## Tareas por hacer
[1] Repite sin cambiar nada el trozo del texto sobre el jabalí que va desde "29 de Agosto" hasta "al trote cochinero.".
[2] Sigue escribiendo el texto sobre el jabalí a partir de su última frase.

## Texto original
*-*-*
29 de Agosto del 2014 - Antonio Parra Galindo (Cudillero)

Bajé a tirar la basura y me encuentro casi tan grande como un buche a un enorme jabalí. Debía de ser hembra, porque a poca distancia y hozando de la fruta de los árboles distinguí cuatro o cinco más pequeños que debieran ser sus rayones. Gruñó un poco la gocha y se largó con sus gochinos hacia el camino al trote cochinero.

Era una noche de luna, precisamente la del 12 de agosto, Santa Clara. Me asusté un poco, pero aquella tarde había estado merodeando por las páginas de las Florecillas de San Francisco y pensé que aquella enorme fiera -un "aper" cuya carne sustentaba a los romanos y era la base de casi todos los banquetes- era mi hermano. Hermano jabalí, hermano lobo. Bajan de la montaña y en los huertos han causado grandes destrozos. A mí no me gusta la carne de cerdo, pero ellos son muy golosos y por aquí debe de haber mucha trufa.
*-*-*
## Entradas de datos extraídas
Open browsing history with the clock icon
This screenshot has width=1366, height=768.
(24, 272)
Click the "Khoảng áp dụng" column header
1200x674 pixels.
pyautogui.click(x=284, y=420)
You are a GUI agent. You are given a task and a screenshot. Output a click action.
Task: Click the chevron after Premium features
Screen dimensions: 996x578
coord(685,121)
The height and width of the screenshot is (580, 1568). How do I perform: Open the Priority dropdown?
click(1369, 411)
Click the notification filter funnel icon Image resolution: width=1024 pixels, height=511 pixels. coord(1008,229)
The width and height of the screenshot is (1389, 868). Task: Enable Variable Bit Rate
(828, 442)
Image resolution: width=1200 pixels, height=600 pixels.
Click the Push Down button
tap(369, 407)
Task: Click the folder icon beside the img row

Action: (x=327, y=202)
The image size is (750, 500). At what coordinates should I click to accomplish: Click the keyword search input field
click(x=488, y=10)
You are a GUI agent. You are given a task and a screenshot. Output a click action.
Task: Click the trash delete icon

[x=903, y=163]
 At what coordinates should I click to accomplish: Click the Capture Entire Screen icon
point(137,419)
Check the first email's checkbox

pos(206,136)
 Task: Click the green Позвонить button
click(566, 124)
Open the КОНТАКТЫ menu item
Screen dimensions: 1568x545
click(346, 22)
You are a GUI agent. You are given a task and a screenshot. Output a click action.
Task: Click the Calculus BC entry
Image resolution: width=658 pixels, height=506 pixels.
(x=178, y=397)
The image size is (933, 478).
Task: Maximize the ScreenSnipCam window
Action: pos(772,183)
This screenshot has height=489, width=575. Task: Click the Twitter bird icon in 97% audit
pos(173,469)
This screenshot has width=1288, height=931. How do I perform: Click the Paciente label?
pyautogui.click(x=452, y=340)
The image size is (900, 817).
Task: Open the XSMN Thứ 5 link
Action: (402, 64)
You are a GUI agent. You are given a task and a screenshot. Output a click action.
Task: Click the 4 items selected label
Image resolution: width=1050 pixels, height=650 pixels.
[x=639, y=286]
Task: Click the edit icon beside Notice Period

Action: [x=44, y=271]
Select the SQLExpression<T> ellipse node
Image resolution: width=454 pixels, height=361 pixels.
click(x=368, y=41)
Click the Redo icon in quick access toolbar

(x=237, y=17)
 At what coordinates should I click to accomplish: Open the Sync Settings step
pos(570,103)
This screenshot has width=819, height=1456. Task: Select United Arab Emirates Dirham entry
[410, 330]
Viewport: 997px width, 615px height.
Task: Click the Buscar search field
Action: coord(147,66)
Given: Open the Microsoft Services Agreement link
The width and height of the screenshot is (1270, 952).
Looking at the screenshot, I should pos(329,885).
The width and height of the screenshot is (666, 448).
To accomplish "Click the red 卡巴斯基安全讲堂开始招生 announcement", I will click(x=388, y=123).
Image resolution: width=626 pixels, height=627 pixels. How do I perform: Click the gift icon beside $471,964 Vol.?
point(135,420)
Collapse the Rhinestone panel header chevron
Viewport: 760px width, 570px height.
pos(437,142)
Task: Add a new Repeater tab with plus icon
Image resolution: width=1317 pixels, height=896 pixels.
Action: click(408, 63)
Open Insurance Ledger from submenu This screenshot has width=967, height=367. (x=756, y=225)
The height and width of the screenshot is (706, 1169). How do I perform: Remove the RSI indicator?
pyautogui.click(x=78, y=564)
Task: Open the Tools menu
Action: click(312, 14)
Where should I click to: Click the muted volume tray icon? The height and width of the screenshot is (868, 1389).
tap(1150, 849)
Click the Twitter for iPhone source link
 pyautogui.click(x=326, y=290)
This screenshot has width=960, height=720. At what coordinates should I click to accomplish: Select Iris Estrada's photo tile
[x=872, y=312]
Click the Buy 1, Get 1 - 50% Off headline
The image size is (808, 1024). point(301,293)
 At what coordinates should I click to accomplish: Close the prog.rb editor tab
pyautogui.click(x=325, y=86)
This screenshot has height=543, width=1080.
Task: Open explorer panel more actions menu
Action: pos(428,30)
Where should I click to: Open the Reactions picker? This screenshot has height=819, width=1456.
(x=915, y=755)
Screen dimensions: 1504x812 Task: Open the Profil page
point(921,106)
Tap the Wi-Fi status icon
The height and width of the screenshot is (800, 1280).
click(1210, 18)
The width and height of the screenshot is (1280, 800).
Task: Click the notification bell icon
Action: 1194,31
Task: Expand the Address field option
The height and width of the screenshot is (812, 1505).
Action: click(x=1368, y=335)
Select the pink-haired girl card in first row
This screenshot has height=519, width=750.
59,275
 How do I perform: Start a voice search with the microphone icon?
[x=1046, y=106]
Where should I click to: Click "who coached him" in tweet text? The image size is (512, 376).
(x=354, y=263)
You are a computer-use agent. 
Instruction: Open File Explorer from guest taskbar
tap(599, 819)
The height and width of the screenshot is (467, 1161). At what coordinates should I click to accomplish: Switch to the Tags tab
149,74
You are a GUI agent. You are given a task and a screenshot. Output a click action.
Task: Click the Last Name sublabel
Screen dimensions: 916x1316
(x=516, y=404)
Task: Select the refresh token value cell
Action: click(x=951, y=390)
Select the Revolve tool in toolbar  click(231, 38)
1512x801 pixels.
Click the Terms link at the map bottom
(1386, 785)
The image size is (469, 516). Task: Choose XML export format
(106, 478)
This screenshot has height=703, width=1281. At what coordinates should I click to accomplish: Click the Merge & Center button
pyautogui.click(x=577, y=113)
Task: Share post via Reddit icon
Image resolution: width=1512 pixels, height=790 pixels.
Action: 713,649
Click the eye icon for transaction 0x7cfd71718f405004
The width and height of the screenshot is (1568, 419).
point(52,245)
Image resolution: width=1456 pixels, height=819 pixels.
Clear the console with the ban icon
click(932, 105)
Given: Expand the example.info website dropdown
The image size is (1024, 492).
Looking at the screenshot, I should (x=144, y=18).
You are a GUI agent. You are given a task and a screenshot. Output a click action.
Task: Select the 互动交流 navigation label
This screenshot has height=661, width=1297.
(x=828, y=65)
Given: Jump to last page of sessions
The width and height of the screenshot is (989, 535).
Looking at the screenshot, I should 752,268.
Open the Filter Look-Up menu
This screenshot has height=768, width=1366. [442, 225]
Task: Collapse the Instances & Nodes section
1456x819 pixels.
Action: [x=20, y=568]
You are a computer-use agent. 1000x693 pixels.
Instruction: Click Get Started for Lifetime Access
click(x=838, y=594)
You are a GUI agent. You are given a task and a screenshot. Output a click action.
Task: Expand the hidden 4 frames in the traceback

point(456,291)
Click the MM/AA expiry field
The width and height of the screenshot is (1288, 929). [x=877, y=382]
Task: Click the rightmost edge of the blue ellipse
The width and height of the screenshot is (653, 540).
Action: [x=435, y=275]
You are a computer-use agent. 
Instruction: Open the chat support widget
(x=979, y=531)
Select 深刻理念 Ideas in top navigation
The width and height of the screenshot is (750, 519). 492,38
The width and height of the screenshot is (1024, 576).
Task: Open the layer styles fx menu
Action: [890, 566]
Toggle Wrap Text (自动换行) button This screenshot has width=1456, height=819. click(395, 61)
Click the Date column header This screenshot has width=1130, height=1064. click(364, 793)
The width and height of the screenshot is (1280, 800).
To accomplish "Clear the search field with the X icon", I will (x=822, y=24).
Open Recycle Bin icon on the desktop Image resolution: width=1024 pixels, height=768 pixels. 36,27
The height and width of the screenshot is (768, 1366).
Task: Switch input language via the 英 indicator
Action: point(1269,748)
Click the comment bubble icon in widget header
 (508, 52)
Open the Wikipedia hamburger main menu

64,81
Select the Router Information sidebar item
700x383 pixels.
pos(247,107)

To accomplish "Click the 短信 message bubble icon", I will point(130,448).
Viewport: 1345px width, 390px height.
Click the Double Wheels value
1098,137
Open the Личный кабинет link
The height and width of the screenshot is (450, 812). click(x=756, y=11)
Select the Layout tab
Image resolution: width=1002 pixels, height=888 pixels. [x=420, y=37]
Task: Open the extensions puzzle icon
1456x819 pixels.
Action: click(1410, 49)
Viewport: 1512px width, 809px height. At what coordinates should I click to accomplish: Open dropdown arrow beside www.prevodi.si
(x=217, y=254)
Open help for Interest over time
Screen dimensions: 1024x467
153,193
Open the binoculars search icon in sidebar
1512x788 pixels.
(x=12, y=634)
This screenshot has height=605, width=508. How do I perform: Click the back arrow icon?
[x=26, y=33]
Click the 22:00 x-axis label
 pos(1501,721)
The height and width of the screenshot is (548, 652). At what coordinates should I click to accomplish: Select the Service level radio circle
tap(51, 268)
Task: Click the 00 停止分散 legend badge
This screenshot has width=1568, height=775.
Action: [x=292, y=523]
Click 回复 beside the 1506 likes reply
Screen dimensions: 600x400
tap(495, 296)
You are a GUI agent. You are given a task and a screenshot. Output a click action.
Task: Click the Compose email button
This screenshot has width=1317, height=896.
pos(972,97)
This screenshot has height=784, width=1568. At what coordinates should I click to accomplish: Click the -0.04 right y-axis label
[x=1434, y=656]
*-*-*
## Respuestas por orden
[1]
29 de Agosto del 2014 - Antonio Parra Galindo (Cudillero)

Bajé a tirar la basura y me encuentro casi tan grande como un buche a un enorme jabalí. Debía de ser hembra, porque a poca distancia y hozando de la fruta de los árboles distinguí cuatro o cinco más pequeños que debieran ser sus rayones. Gruñó un poco la gocha y se largó con sus gochinos hacia el camino al trote cochinero.

[2]
Excavan grandes surcos entre la hierba o alzan y derriban las piedras del zarzo por donde pasaba la vereda de uno de los ramales del camino de Santiago. En esta parte de Asturias no hay bellota de encina, sólo de roble, y se hinchan a gallardones y bayas de laurel que si un humano las ingiriera enloquecería o moriría. Contento me tienes, puerco salvaje, que rondas mis noches, raza fuerte de la naturaleza. La cerda de mi vecino Manolín parió este marzo una reciella de jabatos y anda con la mosca en la oreja y la escopeta a mano. No lo hagas, Manolo. El gocho sólo es peligroso por noviembre cuando tiene el celo y el jabalí herido se revuelve mortífero, porque no hay bestia en la naturaleza más agresiva. Sólo entonces ataca al hombre y no te arriendo la ganancia.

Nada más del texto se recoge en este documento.